The Yuki (also known as Yukiah) are an indigenous people of California who were traditionally divided into three groups: Ukomno'om ("Valley People", or Yuki proper), Huchnom ("Outside the Valley"), and Ukohtontilka or Ukosontilka ("Ocean People", or Coast Yuki). The territory of these three groups included Round Valley and much of northern Mendocino County and Lake County. Today they are enrolled members of the Round Valley Indian Tribes of the Round Valley Reservation. The exonym "Yuki" may derive from the Wintu word meaning "foreigner" or "enemy."

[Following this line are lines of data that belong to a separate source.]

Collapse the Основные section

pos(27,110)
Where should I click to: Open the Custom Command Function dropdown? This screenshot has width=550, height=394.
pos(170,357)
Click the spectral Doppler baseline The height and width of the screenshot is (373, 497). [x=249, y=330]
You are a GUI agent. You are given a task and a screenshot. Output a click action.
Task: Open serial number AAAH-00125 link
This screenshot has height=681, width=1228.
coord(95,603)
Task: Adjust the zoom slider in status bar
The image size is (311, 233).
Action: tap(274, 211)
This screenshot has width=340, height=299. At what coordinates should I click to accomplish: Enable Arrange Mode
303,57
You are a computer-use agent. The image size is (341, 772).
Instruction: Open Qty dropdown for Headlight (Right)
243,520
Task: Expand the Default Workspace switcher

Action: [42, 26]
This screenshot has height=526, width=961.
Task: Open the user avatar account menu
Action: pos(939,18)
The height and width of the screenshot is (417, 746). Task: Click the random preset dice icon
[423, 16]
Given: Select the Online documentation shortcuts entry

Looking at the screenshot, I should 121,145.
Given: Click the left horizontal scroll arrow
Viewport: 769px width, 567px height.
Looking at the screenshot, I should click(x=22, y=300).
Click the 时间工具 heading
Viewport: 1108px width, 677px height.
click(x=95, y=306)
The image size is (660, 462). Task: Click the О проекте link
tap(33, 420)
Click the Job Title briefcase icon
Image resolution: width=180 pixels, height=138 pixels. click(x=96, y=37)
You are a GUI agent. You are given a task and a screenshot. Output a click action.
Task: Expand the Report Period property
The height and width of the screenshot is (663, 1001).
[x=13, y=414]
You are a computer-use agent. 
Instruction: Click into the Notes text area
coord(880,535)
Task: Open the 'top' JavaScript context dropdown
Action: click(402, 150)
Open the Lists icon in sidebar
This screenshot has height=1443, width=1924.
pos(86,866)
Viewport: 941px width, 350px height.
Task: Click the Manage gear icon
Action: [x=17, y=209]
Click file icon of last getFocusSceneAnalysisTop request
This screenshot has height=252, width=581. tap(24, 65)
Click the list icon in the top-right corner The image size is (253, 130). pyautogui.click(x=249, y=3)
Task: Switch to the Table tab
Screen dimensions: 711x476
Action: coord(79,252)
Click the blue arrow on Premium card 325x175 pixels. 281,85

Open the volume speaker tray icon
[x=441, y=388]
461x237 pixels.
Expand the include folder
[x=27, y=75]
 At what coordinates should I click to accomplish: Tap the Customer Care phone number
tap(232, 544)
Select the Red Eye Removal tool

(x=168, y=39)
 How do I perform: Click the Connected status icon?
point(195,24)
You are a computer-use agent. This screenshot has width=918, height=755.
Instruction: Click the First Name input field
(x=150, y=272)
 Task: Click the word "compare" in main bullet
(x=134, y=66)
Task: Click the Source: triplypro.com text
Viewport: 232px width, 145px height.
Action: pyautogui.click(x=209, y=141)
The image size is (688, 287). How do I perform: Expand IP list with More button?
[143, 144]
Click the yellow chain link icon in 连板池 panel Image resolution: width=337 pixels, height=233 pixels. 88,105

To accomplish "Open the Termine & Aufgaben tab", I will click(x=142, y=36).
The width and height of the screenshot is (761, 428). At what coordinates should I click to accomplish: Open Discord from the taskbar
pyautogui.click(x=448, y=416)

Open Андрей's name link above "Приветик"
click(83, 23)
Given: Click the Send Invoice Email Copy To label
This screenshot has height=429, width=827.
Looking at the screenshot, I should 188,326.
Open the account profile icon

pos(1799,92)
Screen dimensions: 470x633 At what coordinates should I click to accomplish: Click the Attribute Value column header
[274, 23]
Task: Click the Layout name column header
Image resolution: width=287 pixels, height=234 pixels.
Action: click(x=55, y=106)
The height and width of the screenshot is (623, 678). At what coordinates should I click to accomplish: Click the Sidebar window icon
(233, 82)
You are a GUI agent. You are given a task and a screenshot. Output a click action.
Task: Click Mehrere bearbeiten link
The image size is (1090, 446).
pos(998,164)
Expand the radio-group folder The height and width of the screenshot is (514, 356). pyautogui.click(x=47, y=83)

Yuki tribes are thought to have settled as far south as Hood Mountain in present-day Sonoma County.

History
In 1856, the US government established the Indian reservation of Nome Cult Farm (later to become Round Valley Indian Reservation) at Round Valley. It forced thousands of Yuki and other local tribes on to these lands, often without sufficient support for the transition. These events and tensions led to the Mendocino War (1859), where militas of white settlers killed hundreds of Yuki and took others by force to Nome Cult Farm.

Language

The Yuki language is not spoken as much but they are still teaching them in certain schools. It is distantly related to the Wappo language, forming the Yukian family with it. The Yuki people had a quaternary (4-based) counting system, based on counting the spaces between the fingers, rather than the fingers themselves.

Population

Scholarly estimates have varied substantially for the pre-contact populations of most native groups in California, as historians and anthropologists have tried to evaluate early documentation. Alfred L. Kroeber estimated the 1770 population of the Yuki proper, Huchnom, and Coast Yuki as 2,000, 500, and 500, respectively, or 3,000 in all. Sherburne F. Cook initially raised this total slightly to 3,500. Subsequently, he proposed a higher estimate of 9,730 Yuki.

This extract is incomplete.